::: Dataset entries
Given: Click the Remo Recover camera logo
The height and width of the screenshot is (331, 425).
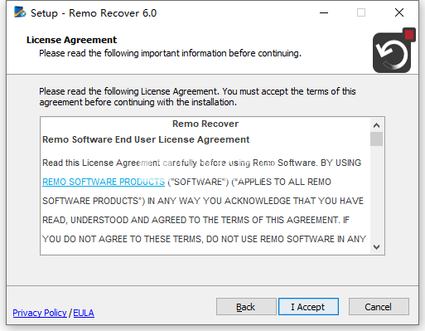Looking at the screenshot, I should (394, 51).

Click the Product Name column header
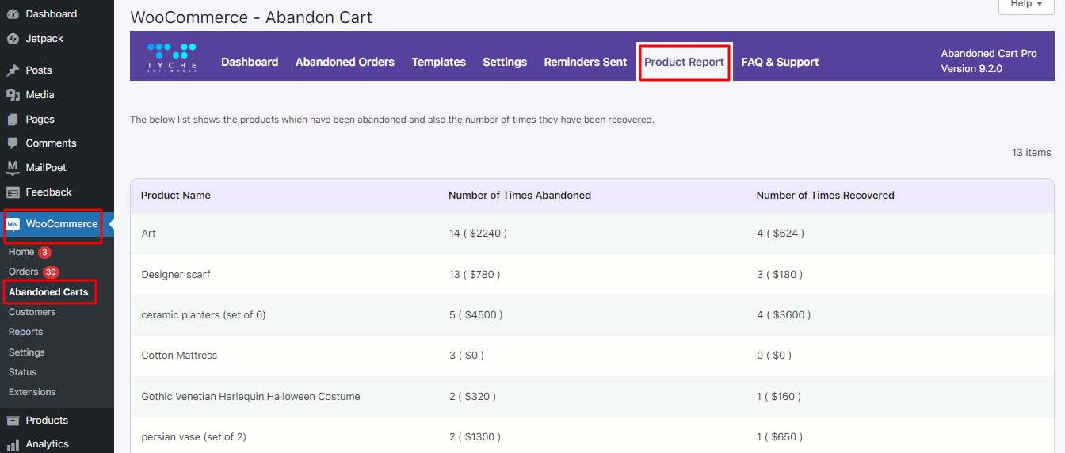coord(176,196)
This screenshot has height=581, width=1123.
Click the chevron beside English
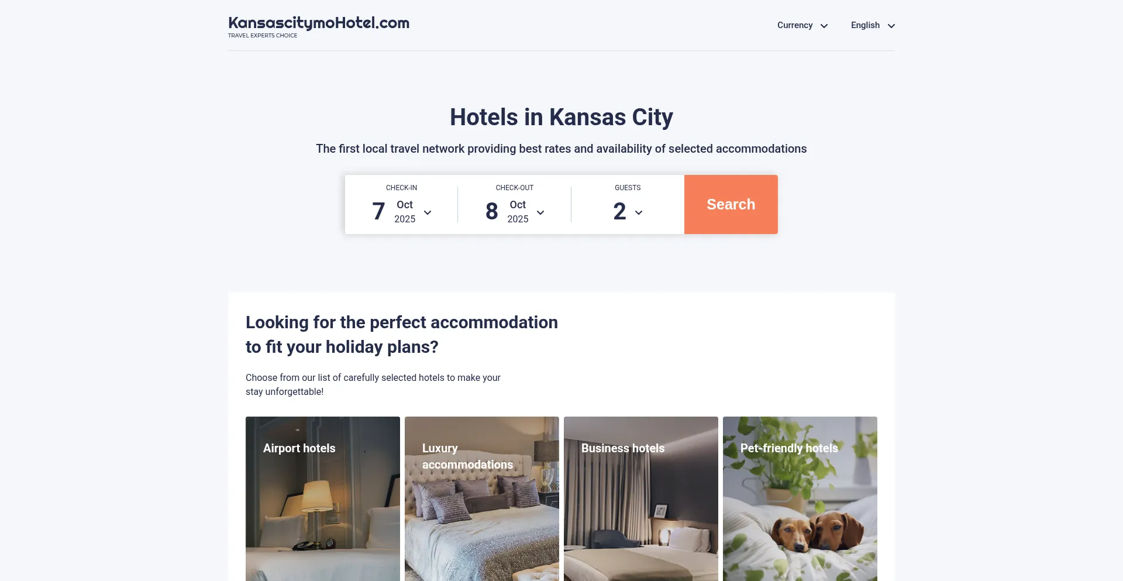click(x=891, y=26)
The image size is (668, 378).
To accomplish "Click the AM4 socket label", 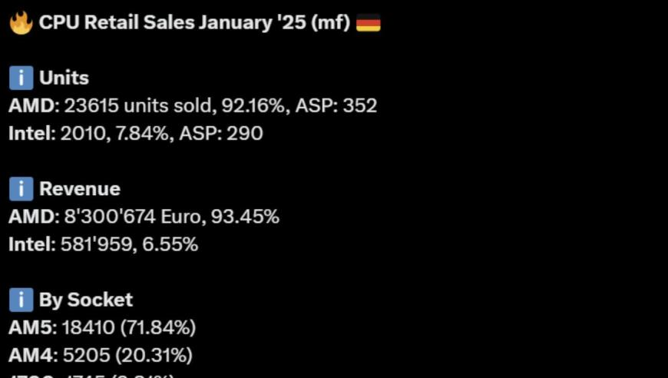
::::::
### Instructions to follow
Write out every line of the listing above word for word, leaving out the pictures.

### Written solution
Given: Click the Remo Recover camera logo
The height and width of the screenshot is (331, 425).
Looking at the screenshot, I should (394, 51).

Click the Product Name column header
coord(176,196)
This screenshot has height=581, width=1123.
Click the chevron beside English
click(x=891, y=26)
The image size is (668, 378).
To accomplish "Click the AM4 socket label", 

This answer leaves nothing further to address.